Nous sommes allés au Bassia Jonathan et moi le dimanche 26 septembre, afin de rééquipé et d’affiné l’équipement à partir de – 365 (fond de la salle de Pâques) en vu de la plongée et d’un fossil éventuel dans la branche de – 490 (branche amont).

La diaclase de 25 m (fond de la salle de Gascogne) est équipée. Il reste un fractio à rajouter pour que le l’équipement soit nickel.

Nous sommes allés ensuite dans la branche dît « Amont » du réseau, là d’où vient le courant d’air soufflant. La branche dît « Aval » est déjà équipée, mais celle-ci de, par le siphon et d’éventuel fossilen ne semble pas, par sa configuration, la suite du trou (les réseaux dît Amont et Aval ont été nommés ainsi par les découvreurs).

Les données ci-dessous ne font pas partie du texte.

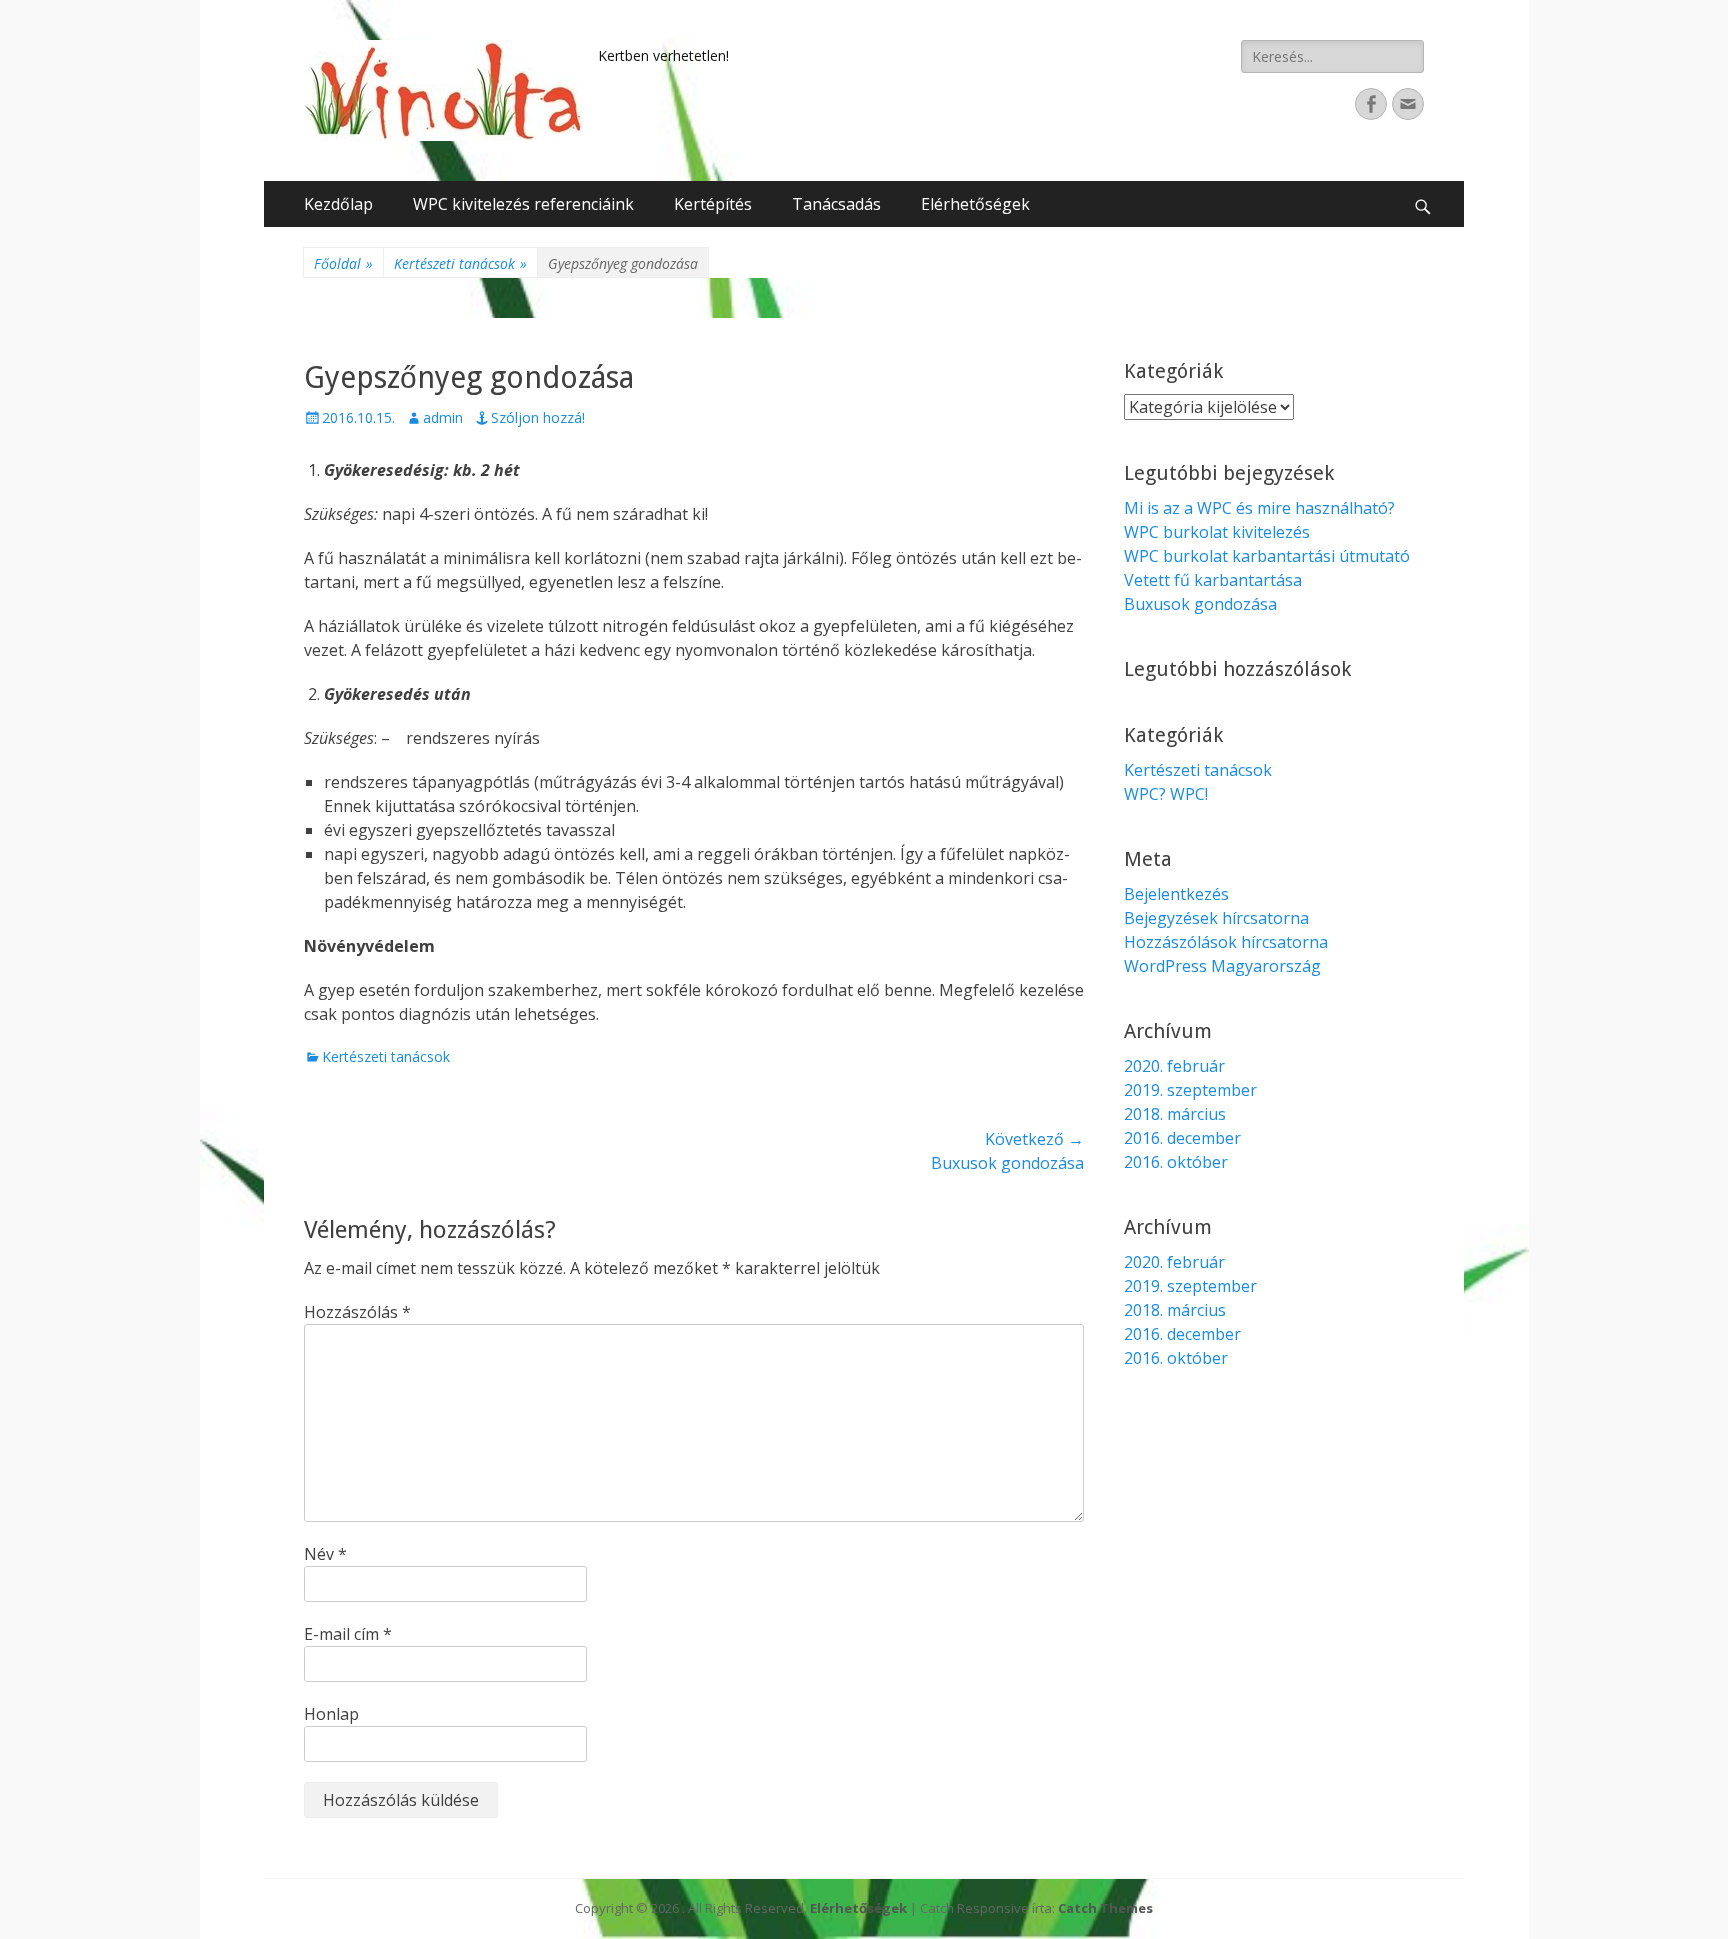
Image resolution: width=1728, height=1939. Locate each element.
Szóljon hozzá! (538, 417)
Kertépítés (713, 204)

Dans la branche Amont, la progression est horizontale sur environ 50 m, parfois accidentée mais reste raisonnable. Ont débouchent sur un ressaut d’environ 7m puis une escalade de 5m que nous avons jugés indispensable en équipement. A l’époque de la première, ils ont dut le faire en libre.

Après l’escalade, on redescend par une faille de 4 m, étroite mais pas infâme. Elle est équipée également. La progression continue dans une faille, pas très large, puis débouche dans un puits de belle dimension d’environ 30 m. Le peu de spit en place sont en mauvais état, et nous commençons a manquer de matériel (cordes et goujons). Nous arrivons quand même à équiper sécu, mais la corde n’arrive pas en bas du puits ! Il me reste un bout de nouille que je raboute et atteint le fond.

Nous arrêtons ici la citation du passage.